You may have heard in the news that the cereal giant Kellogg’s is closing one of their Canadian factories.  As you may remember my Dad works for Kellogg’s, or at least he did until he retired five years ago.  This news does not directly affect my family, but it does affect many of the people in my life aka my Dad’s friends who have watched me grow up.  The decision for Kellogg’s to close its doors after more than 30 years in operation at this particular location has mass implications for not only their workers, but also for their pensions and their futures.

Trying to re-enter the workforce in midlife

As with many workplaces Kellogg’s has a very diverse workforce demographic from young to old employees and many of them have spent the majority of their adult life working for Kellogg’s.  Let me ask you this – if you are 50 years old and suddenly find yourself without a job, what do you do? It will most likely be very hard to find another job if you have worked at the same place for most of your life and have a limited skill set because the workplace today is not what it was 20 years ago.  Let me ask you another question – if you are 40 years old and have a mortgage payment with two kids in college and you just lost your job, what do you do? I am only 33 years old and childless, but I am assuming the initial thought has to be sheer and utter panic.

Retirement planning without a pension

There has been no information passed on to employees except that the factory will be completely closed by the end of 2014.  What would you do if your retirement income source was suddenly cut off? Maybe employees will receive a payout package, but the odds of the lump sum amount of money lasting forever is very unlikely.  Not only will newly unemployed workers find themselves without continuous pension savings, they may actually have to dip into their savings in order to survive.  Retirement may no longer be a financial goal for those who don’t know where their next paycheck is coming from.

Planning for the future without a real plan

After the initial shock wears off out-of-work employees have to jump into survival mode in order to keep a roof over their heads and food in their bellies – and those are just the necessities.  What happens to your other monthly debts like credit card and line of credit payments?  When life throws you a money curve ball you have to make a new plan, but in this case life threw a complete strike out. Money sources are completely cut off and I can’t say for sure but this small town doesn’t have 600 new jobs to support the lifestyle that these middle class workers have come to know and love.  Of course I wish I could help my fellow Londoners plan the next stage of their lives, but I wouldn’t even know where to begin.

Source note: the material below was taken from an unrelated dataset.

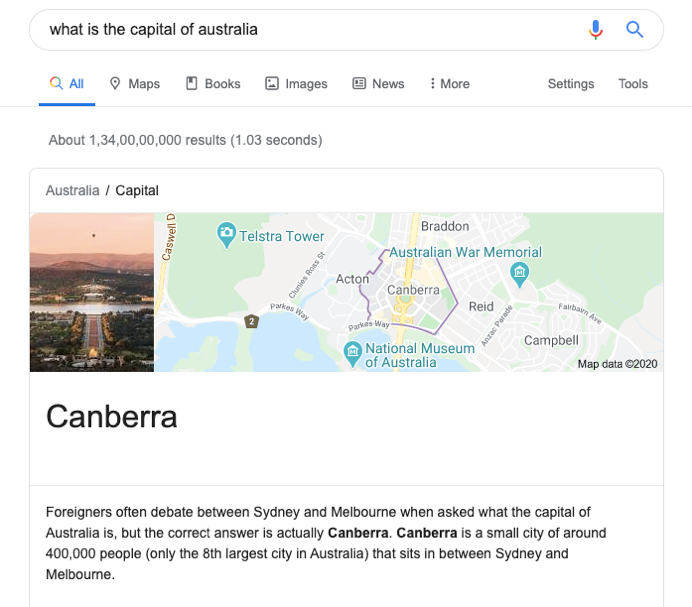Screen dimensions: 692x607
Task: Click the blue magnifying glass search button
Action: (634, 30)
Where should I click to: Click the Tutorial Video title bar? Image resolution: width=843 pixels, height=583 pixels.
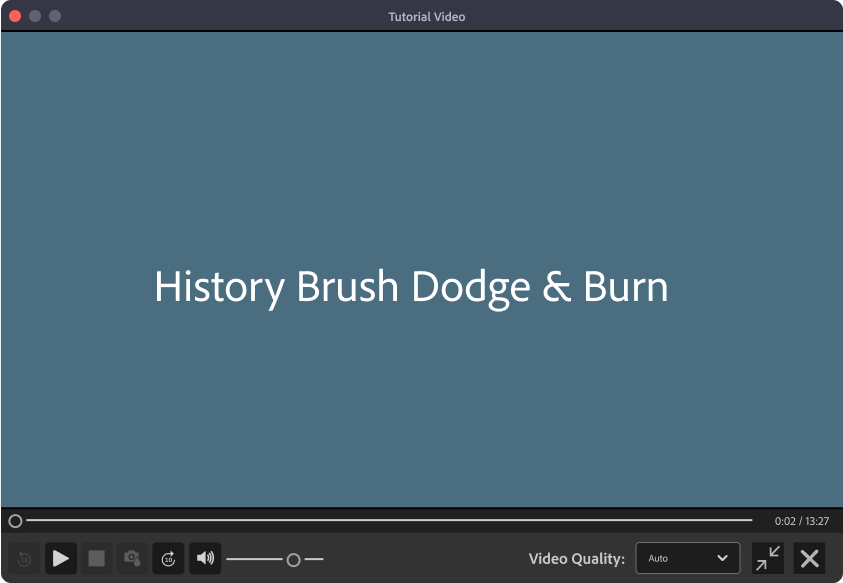point(427,16)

So I’m reaching out to Dinks for advice.  If you lost your job tomorrow, what would be your next move?

Photo by peapodlabs

{ 3 comments… read them below or add one }

1 Fig @ Figuring Money Out January 6, 2014 at 11:55 am

Wow, that’s tough. It’s rough if that happens and you aren’t in a bigger city because there are fewer job options without moving. In my case I lost a job a few months ago and decided to go into full time freelancing and blogging. It helped that I was already doing it on a very part time basis as a hobby. Without that I probably would have had to find a part time job or three.

2 Jane January 7, 2014 at 5:58 pm

That’s a tough question no matter who you are, well unless you have some serious bank. This is one of those fears that keeps me up at night. My facility was put on notice a few months ago, I have 6 months to go. If I don’t find a job within the company, I’ll be packaged out. I’ve already gone through the phases and now I’m up to, whatever happens, happens.

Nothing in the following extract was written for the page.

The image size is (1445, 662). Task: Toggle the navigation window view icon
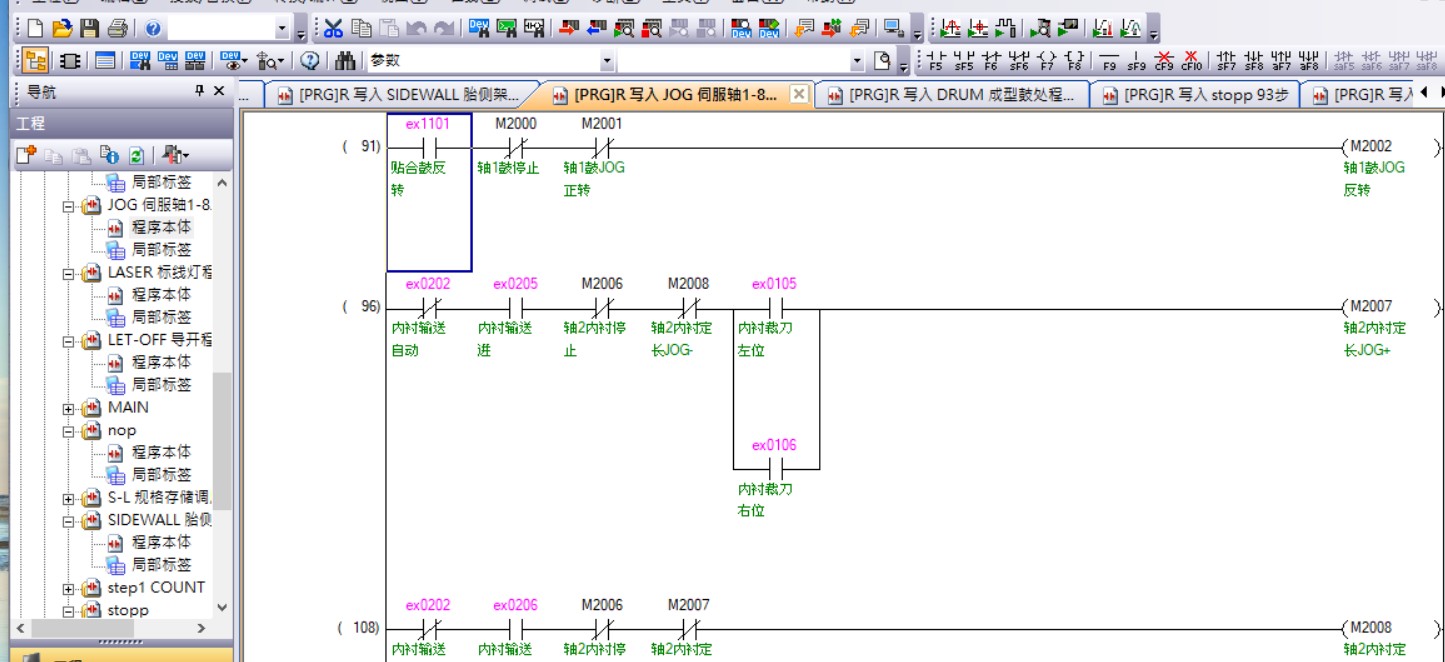coord(35,61)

I think my SO and I are in the minority though. We’ve both been there where we had little money and mounds of debt. We were very careful to dig out, have emergency savings and removed most of our debt (only have the house). While it would suck being out of work, we would manage. I fall back on thinking I’m a fairly smart individual, things work out in the end. But to your original question, not sure what I would (will) fall back on. For me, I’m most worried about the benefits like medical (I’m in the US). I have some ideas about starting my own business, that may be the time. And that may also not be an option depending on finances at the time. My SO is convinced this change in my employment will bring out an idea in me where I will finally enjoy the work I do. Fortunately, my SO has a good job. But I don’t want to be out of work for long because of the impact to retirement.

Not really an answer, just some thoughts on what others are thinking. :)


3 Kristina January 8, 2014 at 10:16 pm

I am sure no one wants to lose their job and it can be earth shattering – trust me I know. I didn’t have a back up plan at the time but after a little bit of wallowing I kicked my but in gear and went into survival mode.